Document segment Start Marker

Reconstitution of RNP complexes was done with 600 nM Cy5-labeled biotinylated snoRNA, 6 μM Cy3-labeled Nhp2 and 6 μM of all other proteins. Samples were incubated at room temperature for 5 min and placed on ice afterwards. Prior to smFRET measurement, each sample was diluted in psi buffer to a final snoRNA concentration of 1 nM. Measurement channels were prepared as described above. Each channel was flushed consecutively with 15 μl of 0.2 mg ml⁻¹ streptavidin, 70 μl psi buffer, 10 μl diluted sample and 40 μl psi buffer supplemented with an oxygen-scavenging system (10% glucose (w/w), 14 units ml⁻¹ glucose oxidase (Sigma Aldrich), 1000 units ml⁻¹ catalase (Sigma Aldrich), Trolox (saturated, Carl Roth)).

smFRET measurements and data analysis

SmFRET measurements were performed on an objective-type spinning-spot total internal reflection microscopy setup with an EMCCD camera (iXon, Andor Technology) at 22°C with 532 nm laser (green laser) and 633 nm laser (red laser) excitation with an integration time of 100 ms. For reconstitution experiments, 20 frames with green excitation were recorded for histogram data. Donor only molecules were removed from histograms by fitting a Gaussian distribution around E_FRET = 0, and subtracting this from the histogram. For experiments with fluorophore labelled Nhp2, 70 frames were collected per movie. Green laser was turned on at the start and red laser was turned on after 25 frames (2.5 s). For histograms, the first 20 frames (2 s) were analyzed and up to 40 movies per sample were analyzed. To only analyze molecules with a FRET pair, the difference between green and red channel in the last 40 frames (4 s) was determined and had to exceed a certain threshold for the molecule to be analyzed (Supplementary Figure S5). For all smFRET experiments, we checked for single-step photobleaching as well as possible FRET dynamics, using single molecule traces generated from 2-min movies (Supplementary Figure S6 and S7). Where applicable, we analyzed time trace data using Hidden Markov model based analysis (HaMMy (version 4.0)) (35).

RESULTS

Monitoring RNA conformation during RNP assembly

In order to investigate RNA conformation during complex assembly, we performed a stepwise reconstitution of RNPs on individual hairpin RNAs (5′ hairpin H5, and 3′ hairpin H3, see Figure 1). For H5, we placed FRET labels across the pseudouridylation pocket, with the acceptor placed on the 5′ end of the basal helix, and the donor placed on C5 of U61 (Figure 2A). We then reconstituted the RNP complexes, and immobilized them using a biotin handle at the 3′ end of the RNA. Using smFRET, we determined population distributions of the immobilized complexes.

Figure 2.

Conformational changes of individual hairpins monitored by EFRET during complex assembly. (A) Analysis of H5 assembly, comparing histograms for (from left to right): RNA only, RNA with Nhp2, RNA with Nop10, Cbf5 and Gar1 (‘NCG’), and RNA with NCG and Nhp2 (‘WNCG’). (B) Analysis of H3 assembly with identical order of histograms. For RNA constructs, the labeling sites for donor Cy3 (green) and acceptor Cy5 (red) are shown. For histograms, the number of molecules is normalized and plotted as frequency for each data bin. The Gaussian distribution fit parameters are indicated as center of the E_FRET distribution x_c, and fraction of each distribution (indicated in percentages). n indicates the number of molecules used for analysis.

Document segment End Marker
Source material Start Marker

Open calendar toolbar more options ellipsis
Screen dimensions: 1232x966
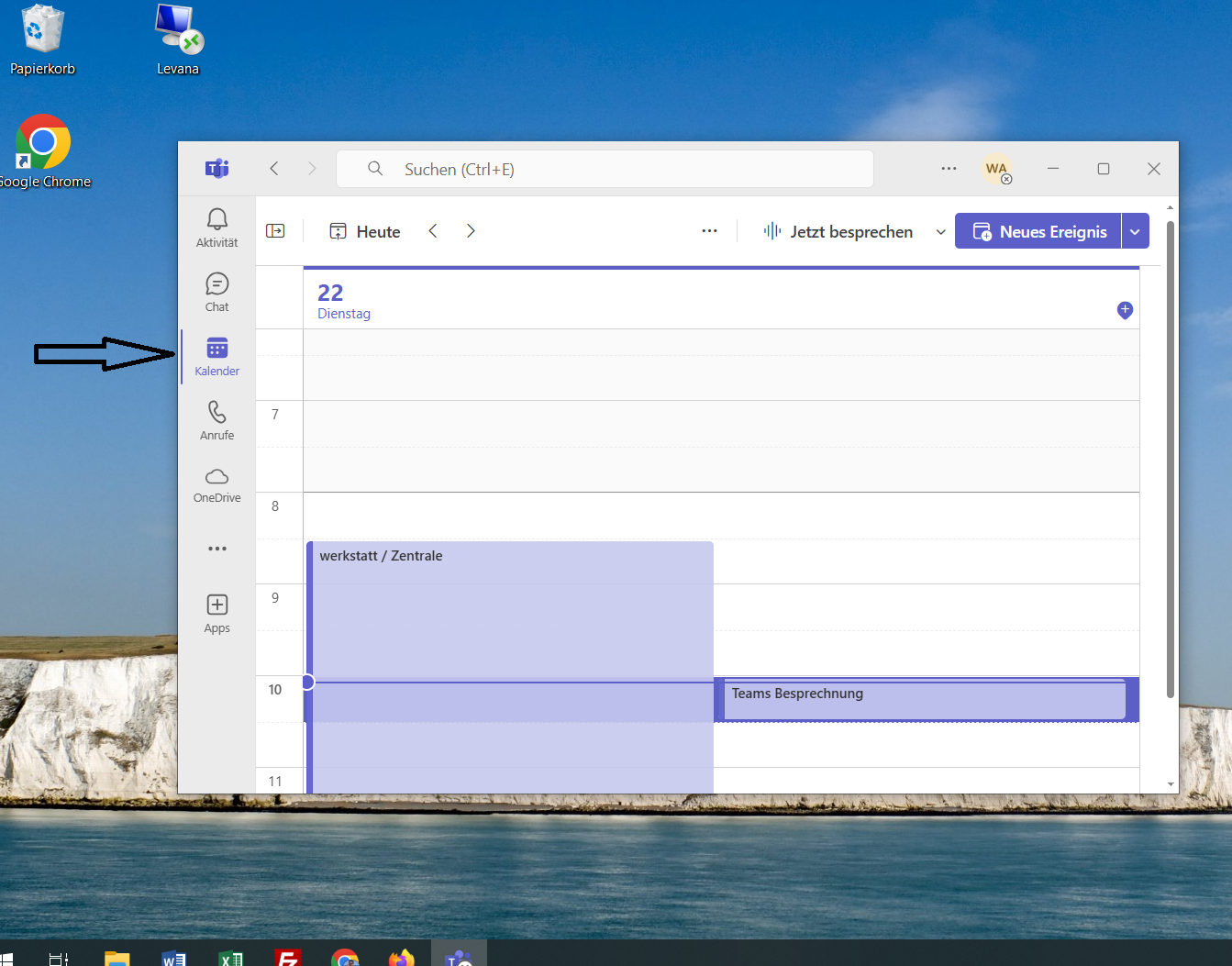coord(709,231)
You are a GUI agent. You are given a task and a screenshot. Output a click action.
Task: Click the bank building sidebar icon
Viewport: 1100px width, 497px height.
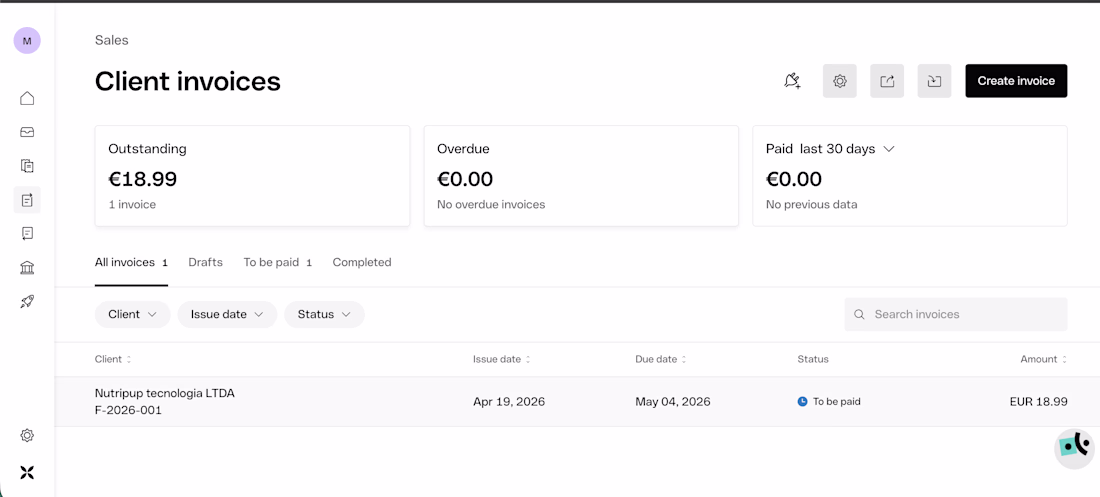(x=27, y=267)
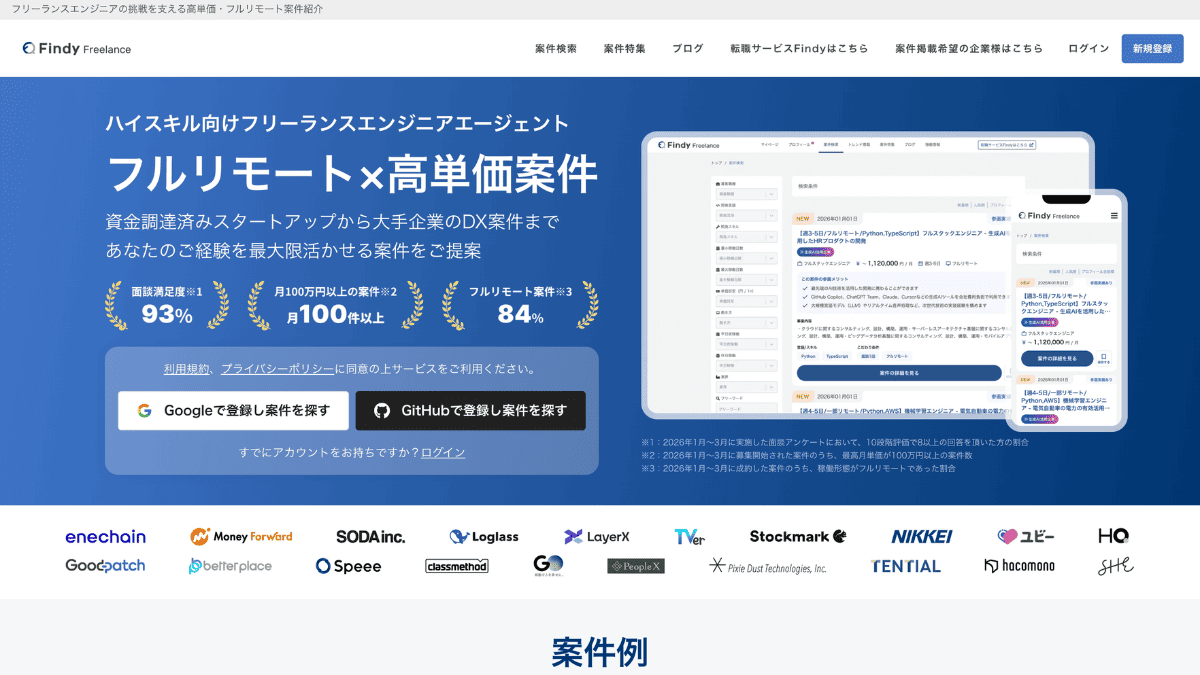
Task: Click the Loglass company logo
Action: tap(484, 537)
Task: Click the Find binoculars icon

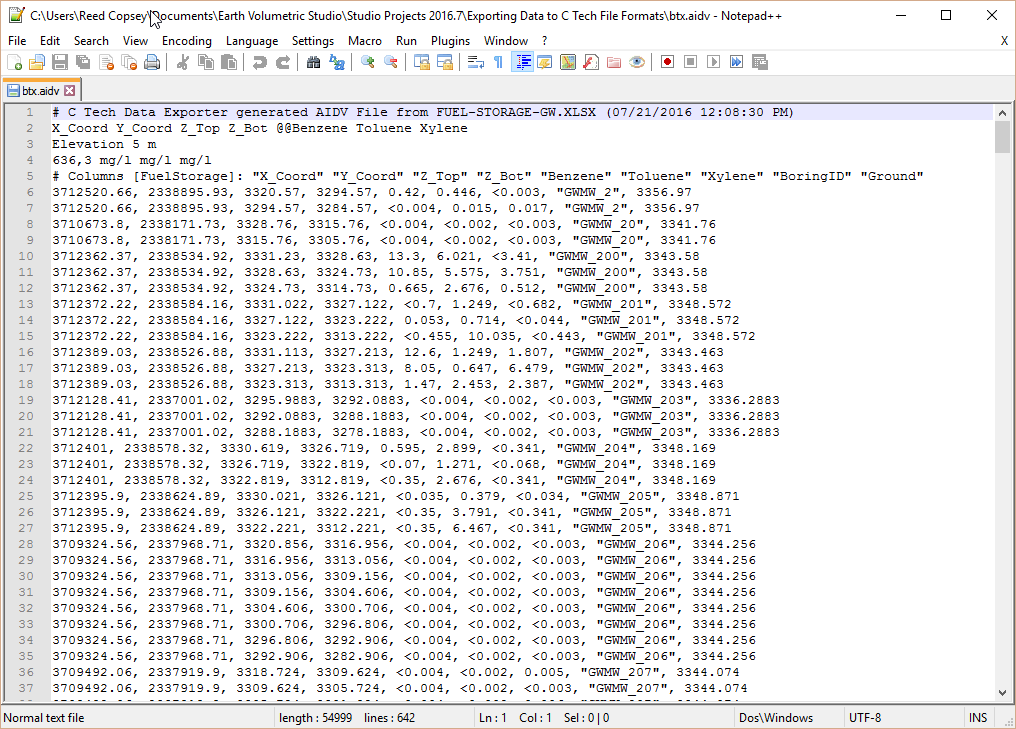Action: [313, 62]
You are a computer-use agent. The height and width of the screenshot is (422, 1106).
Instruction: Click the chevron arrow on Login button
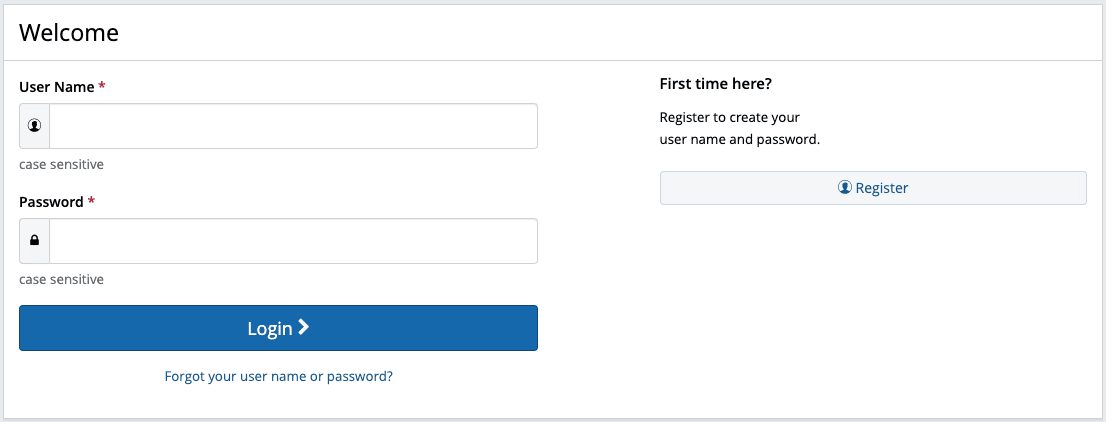tap(304, 327)
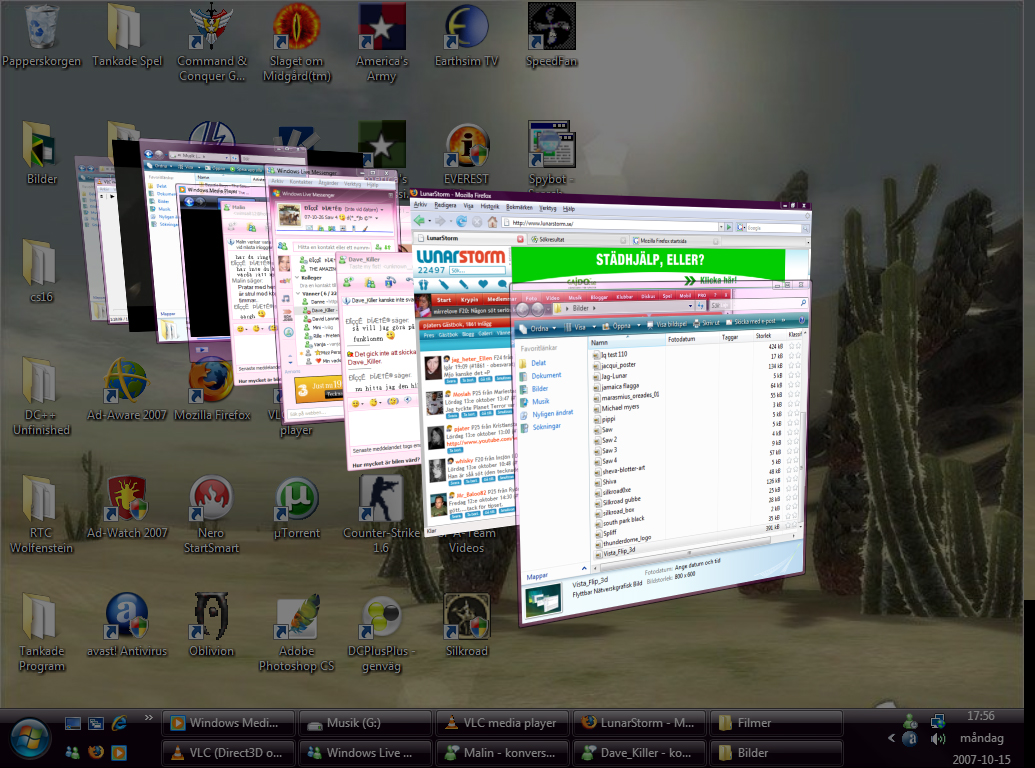This screenshot has height=768, width=1035.
Task: Open Ad-Aware 2007 from the desktop
Action: tap(127, 380)

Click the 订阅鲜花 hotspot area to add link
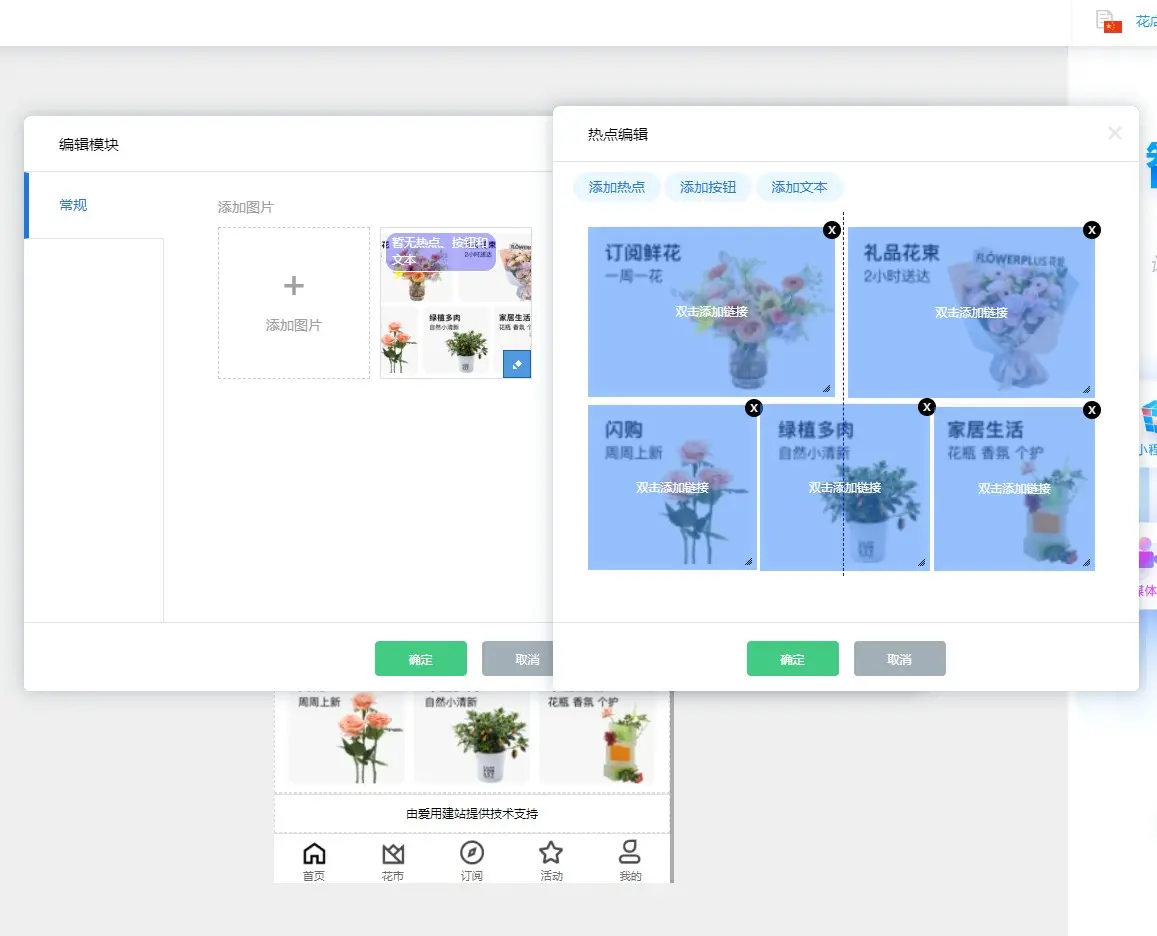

Source material End Marker

▶ Activities
a. In the smFRET text, what integration time was used for the measurements?
b. Rewrite the part of the smFRET text between "In order to" and "the immobilized complexes.", inclusive, with "basal helix" replaced by "lower stem".

▶ Answers to the exercise
a. 100 ms

b.
In order to investigate RNA conformation during complex assembly, we performed a stepwise reconstitution of RNPs on individual hairpin RNAs (5′ hairpin H5, and 3′ hairpin H3, see Figure 1). For H5, we placed FRET labels across the pseudouridylation pocket, with the acceptor placed on the 5′ end of the lower stem, and the donor placed on C5 of U61 (Figure 2A). We then reconstituted the RNP complexes, and immobilized them using a biotin handle at the 3′ end of the RNA. Using smFRET, we determined population distributions of the immobilized complexes.